Pular para o conteúdo

Intolerância e preconceito

A antiga tradição ameaçada pela violência e pelo preconceito

Nos últimos anos as regiões cobertas pela tradição Theravada presenciam participações ativas, para o bem e para o mal, do monasticismo buddhista. Temos visto os dois extremos: monges que se levantam corajosamente contra as injustiças sociais e monges que ativamente se esforçam para aumentar o ódio e a intolerância.

Numa completa oposição àqueles corajosos monges que lideraram as passeatas contra a ditadura na Birmânia em 1988 e 2007, um novo movimento ultranacionalista surgiu denominado 969, liderado por um certo U Wirathu. A campanha que esse movimento promove é abertamente antimuçulmana, com um discurso de ódio e intolerância. A história política da Birmânia é extremamente complexa, com diversos grupos étnicos e culturais sendo obrigados a viverem juntos à força, opressões culturais de longa data, e manipulações políticas evidentes. Como entender o surgimento de um grupo de monges ultranacionalista num país afetado por décadas de ditadura? Uma das maneiras é suspeitar de que elementos governamentais da antiga ditadura têm tido um papel no apoio a movimentos de intolerância étnica de modo a tirar a atenção de problemas mais profundos presentes no governo. Hoje, como antes, na política, a melhor forma de fazer o povo esquecer das crises é fazê-lo crer que todos os problemas provêm de um “inimigo” lá fora.

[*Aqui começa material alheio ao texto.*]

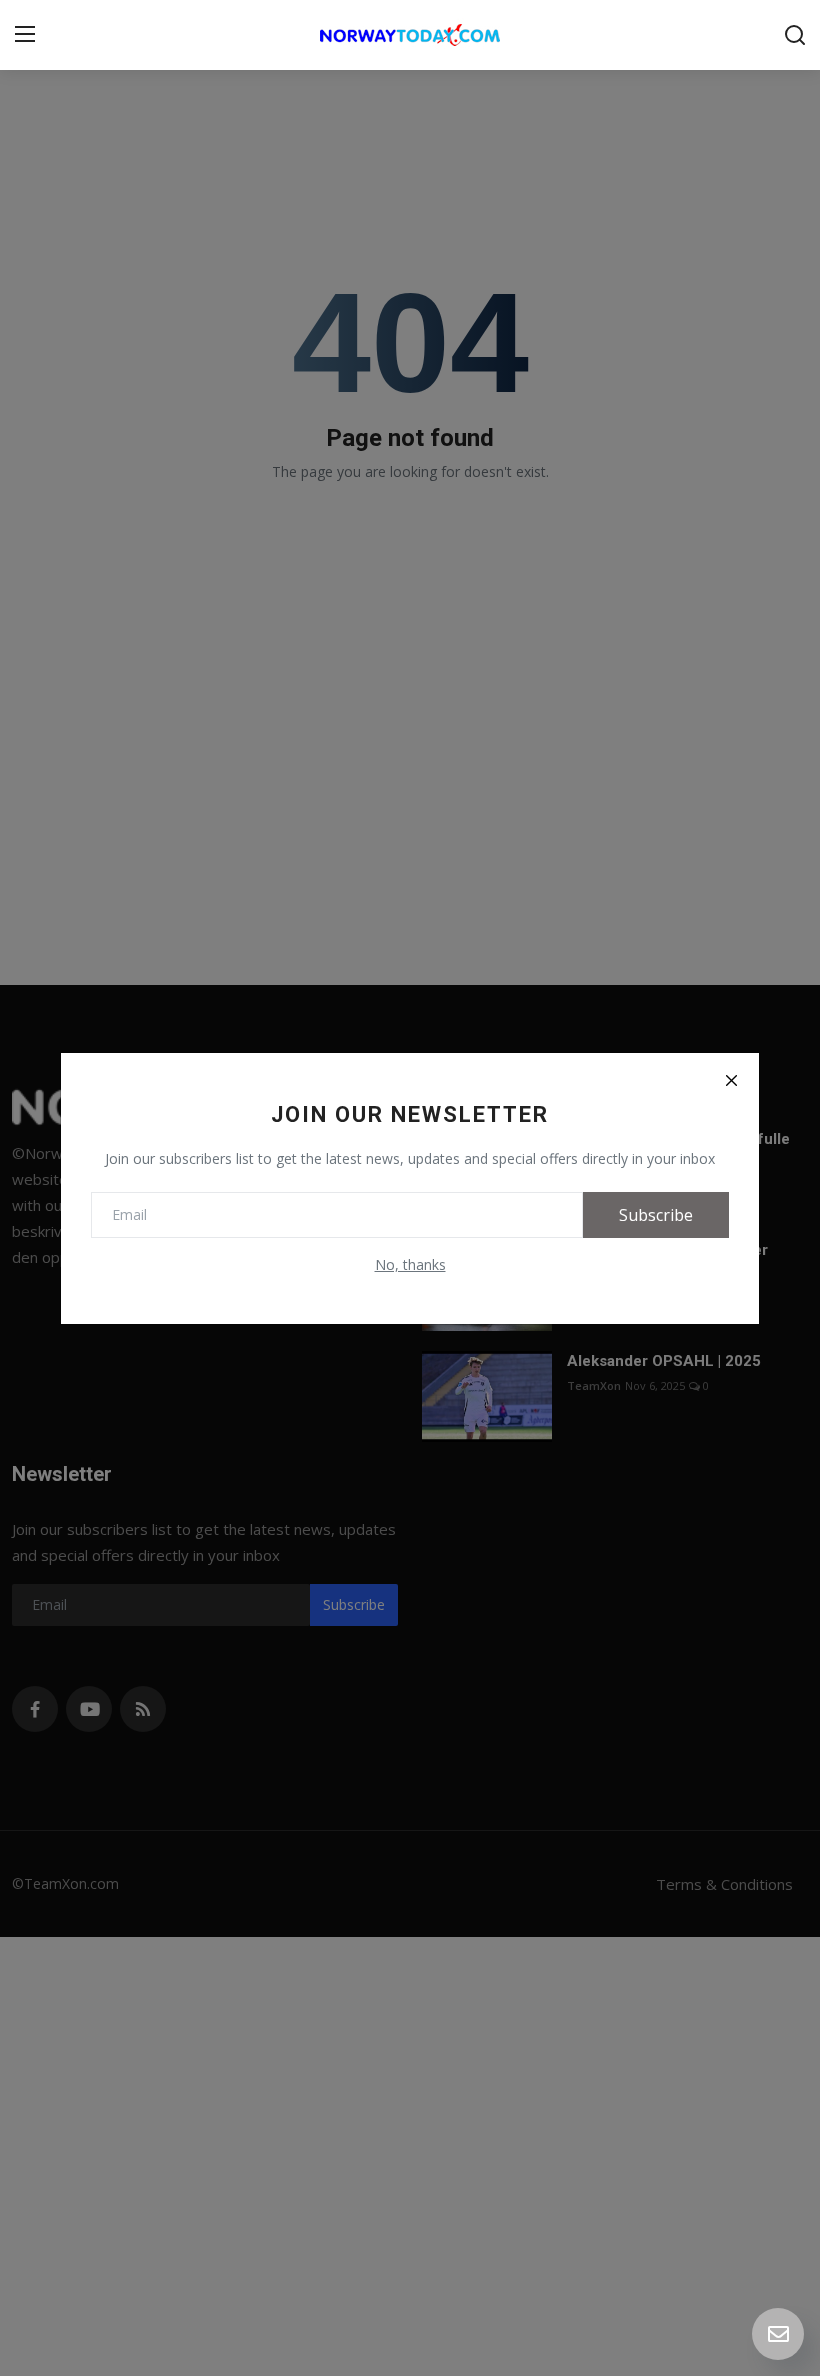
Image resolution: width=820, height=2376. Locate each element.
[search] (795, 35)
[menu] (25, 35)
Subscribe (656, 1215)
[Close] (731, 1081)
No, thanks (410, 1264)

Forças semelhantes podem ser utilizadas para compreender o incrível crescimento de um partido nacionalista buddhista no Sri Lanka, o Bodu Bala Sena, com o mesmo discurso de ódio e intolerância contra as minorias muçulmanas. O problema é complexo, e quase nunca a mídia noticia o outro lado da questão: a opressão contra as minorias buddhistas em países muçulmanos e a injeção de altas somas de dinheiro na expansão islâmica em países buddhistas por parte de governos muçulmanos árabes.

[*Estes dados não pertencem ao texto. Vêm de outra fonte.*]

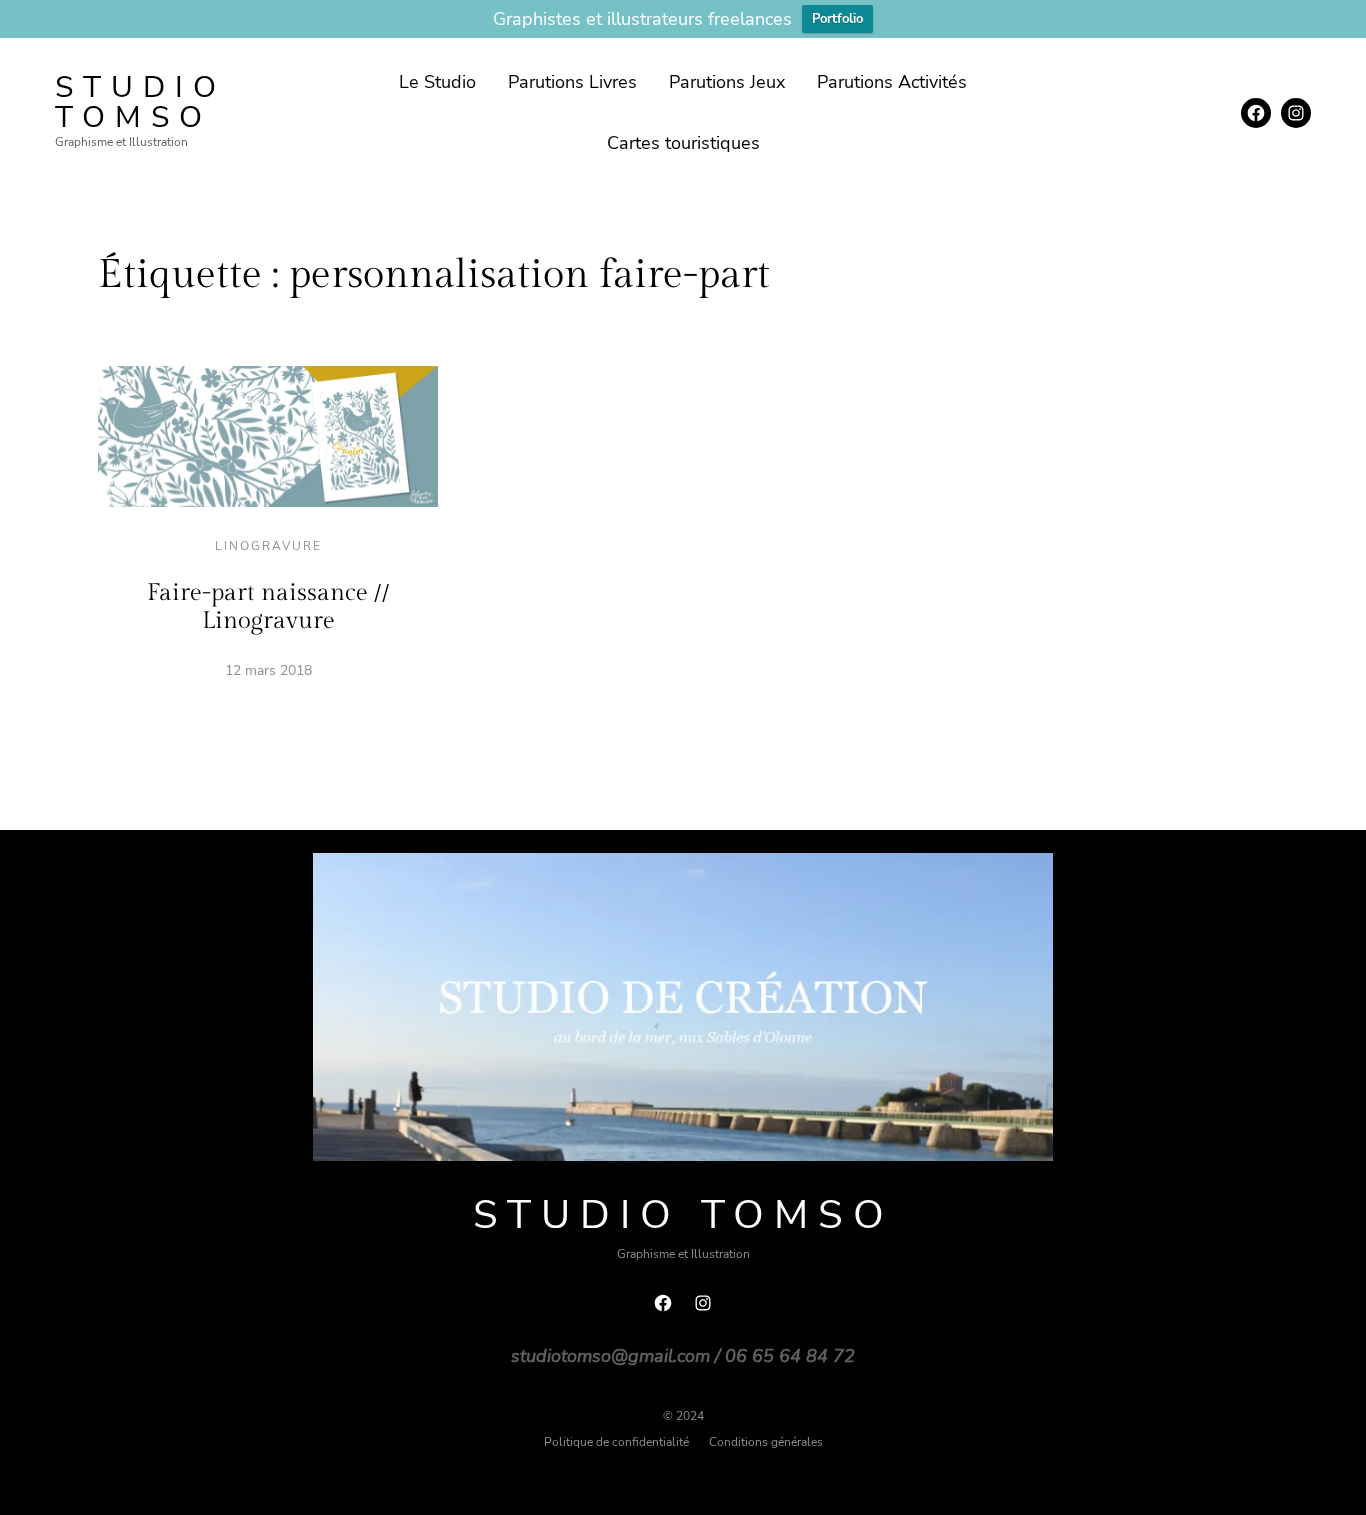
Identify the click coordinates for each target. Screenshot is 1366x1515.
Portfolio (837, 19)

Na Tailândia os monges estiveram presentes dos dois lados da disputa que se arrasta há anos entre manifestantes pró e contra o ex-primeiro ministro Thaksin Shinawatra, acusado e condenado por corrupção, mas extremamente populista.

Na semana passada no Camboja muitos monges estiveram presentes no Freedom Park em Phnom Penh numa passeata a favor da liberdade de expressão. O monge But Buntenh, fundador da Rede Independente de Monges a Favor da Justiça Social, ao liderar um protesto antigoverno, disse: Não queremos um governo que controle as pessoas. Queremos que o povo controle o regime. Quem quer que seja um amante da justiça, nós estaremos ao seu lado”. Por todos os cantos do Camboja e outros países de maioria theravada temos monges ativamente engajados na melhoria das condições sociais do povo sofrido. Verdadeiramente, vemos entre os monges, do mesmo modo que na vida laica de todos os povos, as mesmas diferenças de opiniões, preconceitos, preferências, e as decisões, benéficas e prejudiciais, que resultam disso.

Preconceito e intolerância são resultados do egoísmo e do apego. Vale lembrar as palavras de Ajahn Buddhadasa: “Se eles não se apegam, se conseguem ‘deixar passar’, então, permitirão que tudo seja natural, seja comum, seja tathātā, seja ‘simplesmente assim, de tal modo que se tiverem que fazer alguma coisa serão capazes de simplesmente fazer, se tiverem que obter alguma coisa, então, apenas obterão, se tiverem que comer, apenas comerão, e assim por diante, sendo capazes de fazer tudo sem apego, isto é, agirão corretamente, de modo honrado – e, então, descobrirão que têm mais do que o suficiente de tudo”.

É hora dos seres humanos, incluindo monges e monjas, refletirem sobre preconceito e intolerância.